Por proximidad y por estado de ánimo, se impuso la visita al Art Institute of Chicago que presume, posiblemente con razón, de poseer una de las mejores colecciones de impresionistas y postimpresionistas del mundo. Ya que era demasiado tarde para ir al Shedd Aquarium y demasiado pronto para retirarse, decidimos recorrer las lujosas tiendas de Magnificent Mile, en la Avenida Michigan, entre Grand Avenue y Division Street. Creo que fue en la Water Tower Place donde nos pasamos un buen rato tratando de comprender de qué eran los chorros lanzados por los surtidores ocultos entre las plantas del hall que se fragmentaban al cortarlos con la mano en el aire. Todavía no lo sé.

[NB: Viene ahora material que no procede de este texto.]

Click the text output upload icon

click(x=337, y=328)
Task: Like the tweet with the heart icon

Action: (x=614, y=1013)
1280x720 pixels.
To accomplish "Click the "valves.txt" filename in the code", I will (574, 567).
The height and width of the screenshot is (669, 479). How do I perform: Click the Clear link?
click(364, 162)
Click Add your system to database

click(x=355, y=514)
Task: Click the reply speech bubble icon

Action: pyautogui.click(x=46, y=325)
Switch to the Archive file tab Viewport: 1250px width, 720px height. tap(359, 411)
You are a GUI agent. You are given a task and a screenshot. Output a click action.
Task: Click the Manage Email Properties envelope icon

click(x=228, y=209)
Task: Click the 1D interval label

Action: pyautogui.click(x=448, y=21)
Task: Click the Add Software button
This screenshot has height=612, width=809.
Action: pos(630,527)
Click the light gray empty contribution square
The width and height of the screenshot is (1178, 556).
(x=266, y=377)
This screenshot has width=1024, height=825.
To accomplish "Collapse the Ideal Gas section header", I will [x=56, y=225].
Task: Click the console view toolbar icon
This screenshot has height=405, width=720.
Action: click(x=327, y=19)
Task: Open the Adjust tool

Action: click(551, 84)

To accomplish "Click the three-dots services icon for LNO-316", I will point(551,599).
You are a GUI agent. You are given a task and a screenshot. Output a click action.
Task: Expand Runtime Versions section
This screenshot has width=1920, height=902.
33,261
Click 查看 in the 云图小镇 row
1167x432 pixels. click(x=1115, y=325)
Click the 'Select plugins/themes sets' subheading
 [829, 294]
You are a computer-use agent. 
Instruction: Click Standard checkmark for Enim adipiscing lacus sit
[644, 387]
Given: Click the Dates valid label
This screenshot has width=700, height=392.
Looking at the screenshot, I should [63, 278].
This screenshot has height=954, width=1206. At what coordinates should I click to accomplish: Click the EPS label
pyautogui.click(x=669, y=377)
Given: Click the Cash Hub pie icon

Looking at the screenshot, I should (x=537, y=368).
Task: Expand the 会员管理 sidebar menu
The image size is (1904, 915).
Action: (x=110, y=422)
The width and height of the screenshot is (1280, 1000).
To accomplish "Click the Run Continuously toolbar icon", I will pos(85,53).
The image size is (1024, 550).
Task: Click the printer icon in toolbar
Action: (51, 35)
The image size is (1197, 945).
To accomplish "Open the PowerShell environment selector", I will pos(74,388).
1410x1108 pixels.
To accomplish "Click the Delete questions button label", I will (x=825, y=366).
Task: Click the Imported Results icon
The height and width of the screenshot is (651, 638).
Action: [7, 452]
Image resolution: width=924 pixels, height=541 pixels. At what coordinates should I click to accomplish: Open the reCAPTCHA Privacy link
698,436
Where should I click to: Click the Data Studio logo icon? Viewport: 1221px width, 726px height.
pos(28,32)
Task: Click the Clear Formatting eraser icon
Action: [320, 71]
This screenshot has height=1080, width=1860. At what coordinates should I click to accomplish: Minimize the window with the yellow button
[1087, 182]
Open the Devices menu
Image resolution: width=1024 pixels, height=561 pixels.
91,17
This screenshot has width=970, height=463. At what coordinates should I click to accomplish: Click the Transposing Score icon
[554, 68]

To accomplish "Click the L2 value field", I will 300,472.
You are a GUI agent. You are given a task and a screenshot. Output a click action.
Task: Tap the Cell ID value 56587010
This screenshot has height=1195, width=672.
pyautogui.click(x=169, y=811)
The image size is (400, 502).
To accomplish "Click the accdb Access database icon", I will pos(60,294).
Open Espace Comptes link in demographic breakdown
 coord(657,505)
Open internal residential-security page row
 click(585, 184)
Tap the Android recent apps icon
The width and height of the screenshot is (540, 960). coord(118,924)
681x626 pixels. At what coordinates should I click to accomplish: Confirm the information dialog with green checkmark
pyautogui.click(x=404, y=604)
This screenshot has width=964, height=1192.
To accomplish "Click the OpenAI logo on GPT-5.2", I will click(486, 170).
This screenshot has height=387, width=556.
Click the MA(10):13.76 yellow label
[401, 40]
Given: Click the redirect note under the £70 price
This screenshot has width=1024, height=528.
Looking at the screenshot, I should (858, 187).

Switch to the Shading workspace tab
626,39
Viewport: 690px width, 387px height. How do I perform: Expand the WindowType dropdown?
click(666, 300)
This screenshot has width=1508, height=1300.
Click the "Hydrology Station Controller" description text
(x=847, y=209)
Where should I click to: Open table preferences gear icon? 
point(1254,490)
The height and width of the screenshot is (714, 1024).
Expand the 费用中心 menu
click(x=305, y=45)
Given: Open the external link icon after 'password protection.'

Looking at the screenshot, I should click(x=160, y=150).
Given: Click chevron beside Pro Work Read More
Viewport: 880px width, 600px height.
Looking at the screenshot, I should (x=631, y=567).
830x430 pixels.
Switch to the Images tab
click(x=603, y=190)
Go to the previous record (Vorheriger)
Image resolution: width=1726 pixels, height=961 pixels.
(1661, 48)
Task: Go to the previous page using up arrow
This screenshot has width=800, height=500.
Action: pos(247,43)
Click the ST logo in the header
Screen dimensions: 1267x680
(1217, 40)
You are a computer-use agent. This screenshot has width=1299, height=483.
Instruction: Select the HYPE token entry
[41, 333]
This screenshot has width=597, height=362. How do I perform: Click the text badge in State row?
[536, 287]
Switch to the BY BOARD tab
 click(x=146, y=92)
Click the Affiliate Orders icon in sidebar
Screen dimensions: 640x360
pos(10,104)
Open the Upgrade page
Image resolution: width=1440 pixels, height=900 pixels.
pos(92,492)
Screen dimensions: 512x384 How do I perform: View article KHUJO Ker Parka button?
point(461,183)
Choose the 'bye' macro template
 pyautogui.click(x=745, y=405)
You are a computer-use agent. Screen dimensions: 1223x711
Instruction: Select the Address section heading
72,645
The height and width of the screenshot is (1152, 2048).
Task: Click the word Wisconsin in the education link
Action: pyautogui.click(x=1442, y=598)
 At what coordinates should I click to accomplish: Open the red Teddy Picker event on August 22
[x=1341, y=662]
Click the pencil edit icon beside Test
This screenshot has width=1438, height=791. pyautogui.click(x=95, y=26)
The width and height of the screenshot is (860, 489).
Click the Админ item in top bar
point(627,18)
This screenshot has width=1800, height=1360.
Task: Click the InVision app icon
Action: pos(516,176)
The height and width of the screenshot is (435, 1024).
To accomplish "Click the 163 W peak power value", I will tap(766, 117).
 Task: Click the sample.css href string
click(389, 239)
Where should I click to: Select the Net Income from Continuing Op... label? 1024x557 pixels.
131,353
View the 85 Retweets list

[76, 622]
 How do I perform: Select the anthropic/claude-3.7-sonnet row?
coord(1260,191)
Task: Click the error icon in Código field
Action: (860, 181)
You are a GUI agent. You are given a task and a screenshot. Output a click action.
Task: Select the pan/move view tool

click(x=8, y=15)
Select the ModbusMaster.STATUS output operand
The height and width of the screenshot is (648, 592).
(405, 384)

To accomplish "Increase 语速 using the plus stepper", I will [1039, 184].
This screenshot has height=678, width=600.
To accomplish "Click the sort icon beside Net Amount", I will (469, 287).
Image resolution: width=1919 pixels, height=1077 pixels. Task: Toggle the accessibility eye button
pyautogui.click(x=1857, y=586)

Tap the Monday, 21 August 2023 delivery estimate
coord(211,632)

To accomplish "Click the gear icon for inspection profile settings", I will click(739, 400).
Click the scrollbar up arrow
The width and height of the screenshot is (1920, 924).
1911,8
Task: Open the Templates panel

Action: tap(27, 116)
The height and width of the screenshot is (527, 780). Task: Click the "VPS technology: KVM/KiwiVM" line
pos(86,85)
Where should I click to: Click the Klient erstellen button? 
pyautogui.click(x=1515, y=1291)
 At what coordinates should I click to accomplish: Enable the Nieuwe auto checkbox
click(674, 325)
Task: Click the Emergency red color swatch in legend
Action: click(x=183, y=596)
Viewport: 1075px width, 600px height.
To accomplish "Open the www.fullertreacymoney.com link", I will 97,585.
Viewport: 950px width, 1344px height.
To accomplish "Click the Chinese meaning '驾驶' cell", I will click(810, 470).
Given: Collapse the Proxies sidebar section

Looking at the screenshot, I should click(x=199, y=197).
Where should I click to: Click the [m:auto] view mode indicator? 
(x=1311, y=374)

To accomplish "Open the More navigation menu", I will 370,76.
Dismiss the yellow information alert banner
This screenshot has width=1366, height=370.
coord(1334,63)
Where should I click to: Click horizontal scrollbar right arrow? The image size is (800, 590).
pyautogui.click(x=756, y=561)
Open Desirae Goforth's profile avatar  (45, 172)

Como no sé la de kilómetros que anduvimos para llegar hasta el barrio chino. Si no fuera porque comimos estupendamente todavía no me habría perdonado la tozudez que nos empujó por aquellas calles solitarias hasta el pequeño reducto de sabor mandarín. Anduvimos tanto, que a la vuelta, por otras calles, por otros barrios étnicos (griego, mejicano), nos sentamos en una terraza próxima a la Universidad y usamos parte del hielo de las bebidas para refrescarnos los pies. No fue el momento más elegante de nuestras vidas pero sí uno de los más placenteros.

Lo mejor de la visita al Shedd Aquarium fue el paseo que nos esperaba a la salida. Volvimos al centro bordeando la costa. Nos encontramos con el todo Chicago: pescando, patinando, corriendo, nadando, pedaleando, paseando, leyendo, tostando... Y ganando terreno al lago, sobre una enorme plataforma, un sin fin de bares y tiendas. El contraste con las sombrías calles del interior cruzadas por los puentes que vibran al ruidoso paso del tren aéreo resulta fascinante.

La máquina del parking se equivocó y nos perdonó las jornadas enteras, así que pagamos apenas un par de horas. Nos fuimos con la alegría de ese pequeño ahorro y de haber encontrado un lugar más donde la vida parece hermosa.